Work to do ▸ Extract every line of the rows below that contains the string "accomplish", matching case exactly.

Source data ▸
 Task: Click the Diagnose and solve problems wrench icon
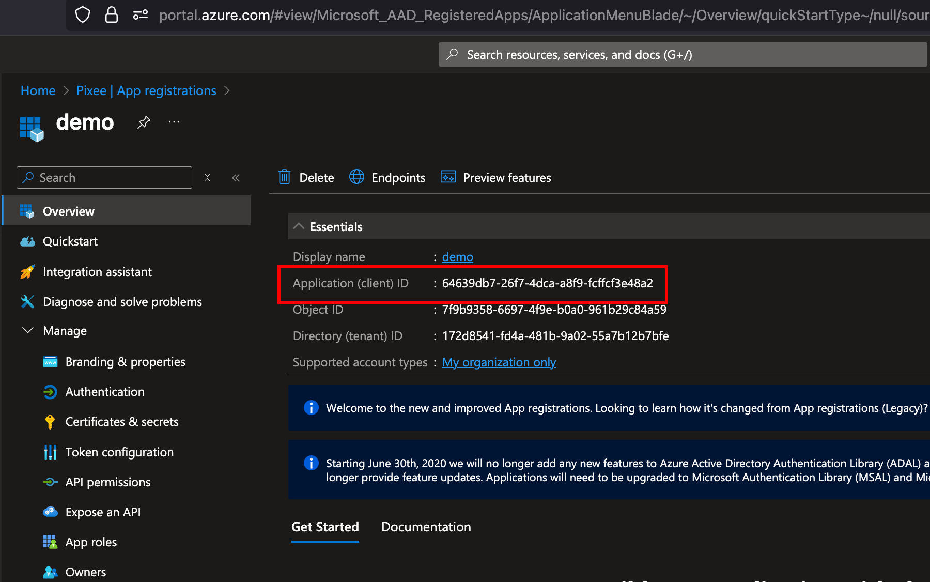(27, 301)
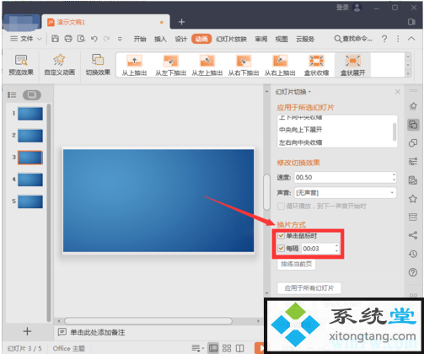Switch to the 插入 tab
The image size is (424, 354).
(x=160, y=39)
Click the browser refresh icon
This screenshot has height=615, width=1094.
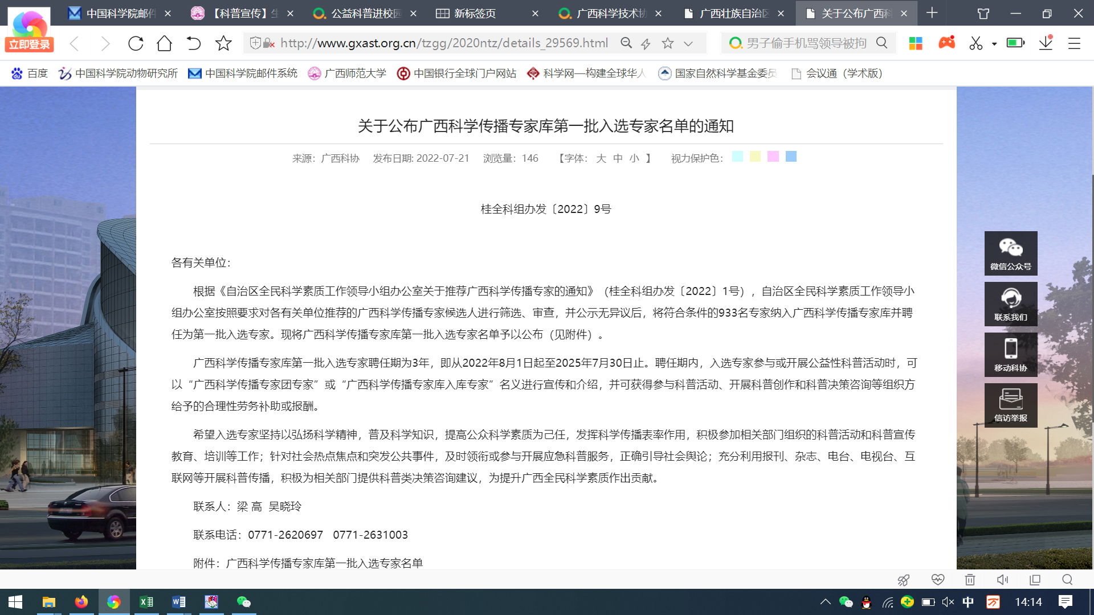click(136, 43)
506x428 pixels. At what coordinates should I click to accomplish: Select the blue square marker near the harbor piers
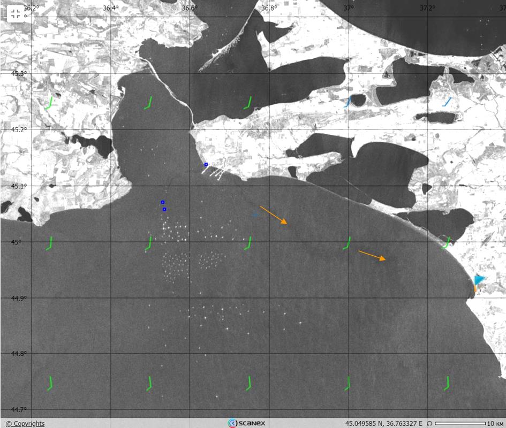pos(206,164)
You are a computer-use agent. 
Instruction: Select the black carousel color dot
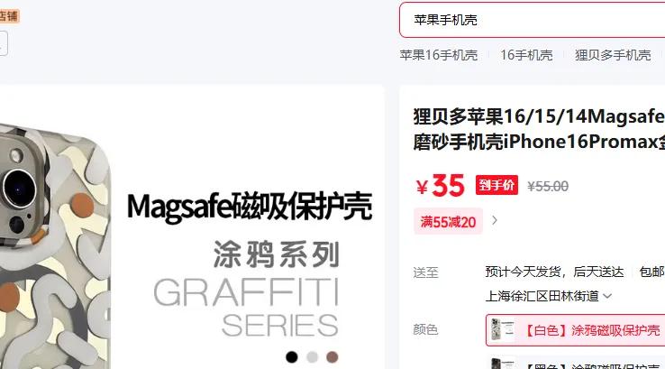(x=292, y=357)
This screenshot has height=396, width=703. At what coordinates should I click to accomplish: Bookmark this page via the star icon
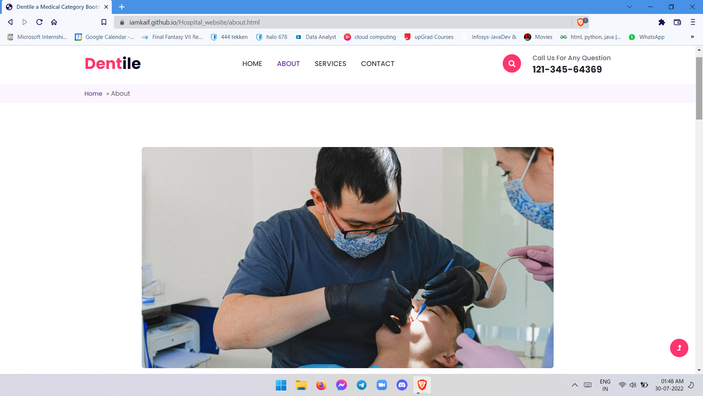pos(104,22)
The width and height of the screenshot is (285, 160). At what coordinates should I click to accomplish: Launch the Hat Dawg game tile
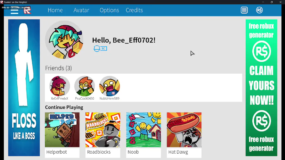(184, 135)
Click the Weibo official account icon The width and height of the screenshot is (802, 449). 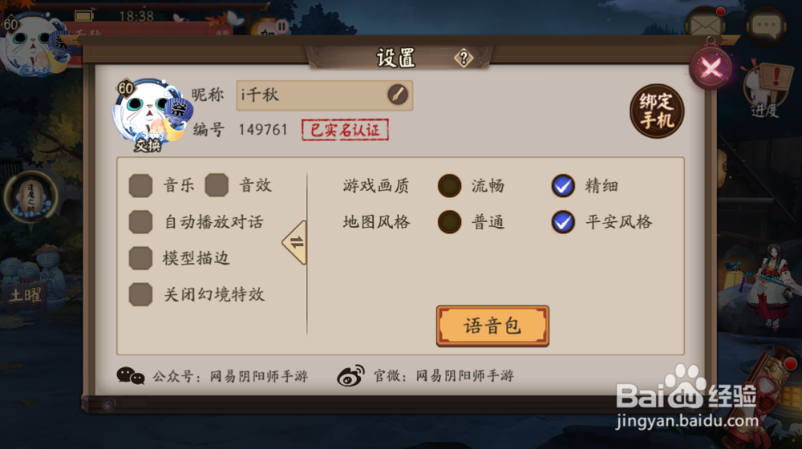(350, 376)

Task result ▸
506x428 pixels. At what coordinates should I click to accomplish: Select the blue square marker near the harbor piers
This screenshot has height=396, width=703. At what coordinates should I click to accomplish: Bookmark this page via the star icon
The width and height of the screenshot is (285, 160). At what coordinates should I click to accomplish: Launch the Hat Dawg game tile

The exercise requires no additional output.